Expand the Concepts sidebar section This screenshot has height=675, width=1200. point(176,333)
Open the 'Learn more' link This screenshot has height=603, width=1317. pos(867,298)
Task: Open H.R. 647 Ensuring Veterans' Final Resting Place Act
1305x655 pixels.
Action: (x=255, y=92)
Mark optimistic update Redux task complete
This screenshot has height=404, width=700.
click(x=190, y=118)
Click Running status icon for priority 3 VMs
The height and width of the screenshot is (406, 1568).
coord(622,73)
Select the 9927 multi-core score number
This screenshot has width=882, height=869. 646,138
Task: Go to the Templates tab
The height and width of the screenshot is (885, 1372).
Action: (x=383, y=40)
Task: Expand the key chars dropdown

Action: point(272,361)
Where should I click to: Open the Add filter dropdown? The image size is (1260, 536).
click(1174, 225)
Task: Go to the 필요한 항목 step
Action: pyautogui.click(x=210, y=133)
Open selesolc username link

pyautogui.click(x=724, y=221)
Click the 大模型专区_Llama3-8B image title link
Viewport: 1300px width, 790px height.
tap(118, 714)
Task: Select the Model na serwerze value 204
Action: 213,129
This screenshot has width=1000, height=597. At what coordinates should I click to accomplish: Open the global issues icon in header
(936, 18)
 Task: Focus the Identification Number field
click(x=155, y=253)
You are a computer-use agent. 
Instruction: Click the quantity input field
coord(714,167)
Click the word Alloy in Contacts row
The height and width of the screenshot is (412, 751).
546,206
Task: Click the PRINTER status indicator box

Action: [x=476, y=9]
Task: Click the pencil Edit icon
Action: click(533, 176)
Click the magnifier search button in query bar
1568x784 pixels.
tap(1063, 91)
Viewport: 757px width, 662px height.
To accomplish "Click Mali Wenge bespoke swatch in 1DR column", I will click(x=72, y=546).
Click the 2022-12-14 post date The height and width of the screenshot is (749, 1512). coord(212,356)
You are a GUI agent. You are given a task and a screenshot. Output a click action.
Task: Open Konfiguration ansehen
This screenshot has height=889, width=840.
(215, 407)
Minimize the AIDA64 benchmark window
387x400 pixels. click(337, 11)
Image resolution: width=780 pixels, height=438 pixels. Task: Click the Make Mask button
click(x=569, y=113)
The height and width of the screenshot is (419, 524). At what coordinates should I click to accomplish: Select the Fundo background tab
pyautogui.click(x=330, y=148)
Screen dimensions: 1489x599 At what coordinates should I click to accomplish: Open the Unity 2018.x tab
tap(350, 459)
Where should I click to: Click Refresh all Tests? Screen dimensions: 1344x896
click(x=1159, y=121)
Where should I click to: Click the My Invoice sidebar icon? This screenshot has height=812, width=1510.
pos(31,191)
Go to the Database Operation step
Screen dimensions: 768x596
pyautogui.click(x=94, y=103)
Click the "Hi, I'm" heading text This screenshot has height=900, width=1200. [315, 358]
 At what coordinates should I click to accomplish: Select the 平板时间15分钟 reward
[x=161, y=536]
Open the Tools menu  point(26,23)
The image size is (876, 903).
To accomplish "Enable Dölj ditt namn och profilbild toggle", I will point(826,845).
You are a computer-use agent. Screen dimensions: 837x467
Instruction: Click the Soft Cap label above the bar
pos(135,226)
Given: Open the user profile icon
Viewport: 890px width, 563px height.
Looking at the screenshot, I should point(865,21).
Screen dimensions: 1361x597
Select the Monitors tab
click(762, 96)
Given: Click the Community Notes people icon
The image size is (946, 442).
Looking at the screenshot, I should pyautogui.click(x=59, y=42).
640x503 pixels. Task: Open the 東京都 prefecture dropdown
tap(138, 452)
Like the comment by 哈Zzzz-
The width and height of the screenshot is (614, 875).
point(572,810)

- _YOUR OBJECTIVE_
An exact copy of every record is needed; write it out in full.

- _REPLY TO THE TASK_
Expand the Concepts sidebar section This screenshot has height=675, width=1200. point(176,333)
Open the 'Learn more' link This screenshot has height=603, width=1317. pos(867,298)
Task: Open H.R. 647 Ensuring Veterans' Final Resting Place Act
1305x655 pixels.
Action: (x=255, y=92)
Mark optimistic update Redux task complete
This screenshot has height=404, width=700.
click(x=190, y=118)
Click Running status icon for priority 3 VMs
The height and width of the screenshot is (406, 1568).
coord(622,73)
Select the 9927 multi-core score number
This screenshot has width=882, height=869. 646,138
Task: Go to the Templates tab
The height and width of the screenshot is (885, 1372).
Action: (x=383, y=40)
Task: Expand the key chars dropdown

Action: point(272,361)
Where should I click to: Open the Add filter dropdown? The image size is (1260, 536).
click(1174, 225)
Task: Go to the 필요한 항목 step
Action: pyautogui.click(x=210, y=133)
Open selesolc username link

pyautogui.click(x=724, y=221)
Click the 大模型专区_Llama3-8B image title link
Viewport: 1300px width, 790px height.
tap(118, 714)
Task: Select the Model na serwerze value 204
Action: 213,129
This screenshot has width=1000, height=597. At what coordinates should I click to accomplish: Open the global issues icon in header
(936, 18)
 Task: Focus the Identification Number field
click(x=155, y=253)
You are a computer-use agent. 
Instruction: Click the quantity input field
coord(714,167)
Click the word Alloy in Contacts row
The height and width of the screenshot is (412, 751).
546,206
Task: Click the PRINTER status indicator box

Action: [x=476, y=9]
Task: Click the pencil Edit icon
Action: click(533, 176)
Click the magnifier search button in query bar
1568x784 pixels.
tap(1063, 91)
Viewport: 757px width, 662px height.
To accomplish "Click Mali Wenge bespoke swatch in 1DR column", I will click(x=72, y=546).
Click the 2022-12-14 post date The height and width of the screenshot is (749, 1512). coord(212,356)
You are a GUI agent. You are given a task and a screenshot. Output a click action.
Task: Open Konfiguration ansehen
This screenshot has height=889, width=840.
(215, 407)
Minimize the AIDA64 benchmark window
387x400 pixels. click(337, 11)
Image resolution: width=780 pixels, height=438 pixels. Task: Click the Make Mask button
click(x=569, y=113)
The height and width of the screenshot is (419, 524). At what coordinates should I click to accomplish: Select the Fundo background tab
pyautogui.click(x=330, y=148)
Screen dimensions: 1489x599 At what coordinates should I click to accomplish: Open the Unity 2018.x tab
tap(350, 459)
Where should I click to: Click Refresh all Tests? Screen dimensions: 1344x896
click(x=1159, y=121)
Where should I click to: Click the My Invoice sidebar icon? This screenshot has height=812, width=1510.
pos(31,191)
Go to the Database Operation step
Screen dimensions: 768x596
pyautogui.click(x=94, y=103)
Click the "Hi, I'm" heading text This screenshot has height=900, width=1200. [315, 358]
 At what coordinates should I click to accomplish: Select the 平板时间15分钟 reward
[x=161, y=536]
Open the Tools menu  point(26,23)
The image size is (876, 903).
To accomplish "Enable Dölj ditt namn och profilbild toggle", I will point(826,845).
You are a computer-use agent. Screen dimensions: 837x467
Instruction: Click the Soft Cap label above the bar
pos(135,226)
Given: Open the user profile icon
Viewport: 890px width, 563px height.
Looking at the screenshot, I should point(865,21).
Screen dimensions: 1361x597
Select the Monitors tab
click(762, 96)
Given: Click the Community Notes people icon
The image size is (946, 442).
Looking at the screenshot, I should pyautogui.click(x=59, y=42).
640x503 pixels. Task: Open the 東京都 prefecture dropdown
tap(138, 452)
Like the comment by 哈Zzzz-
The width and height of the screenshot is (614, 875).
point(572,810)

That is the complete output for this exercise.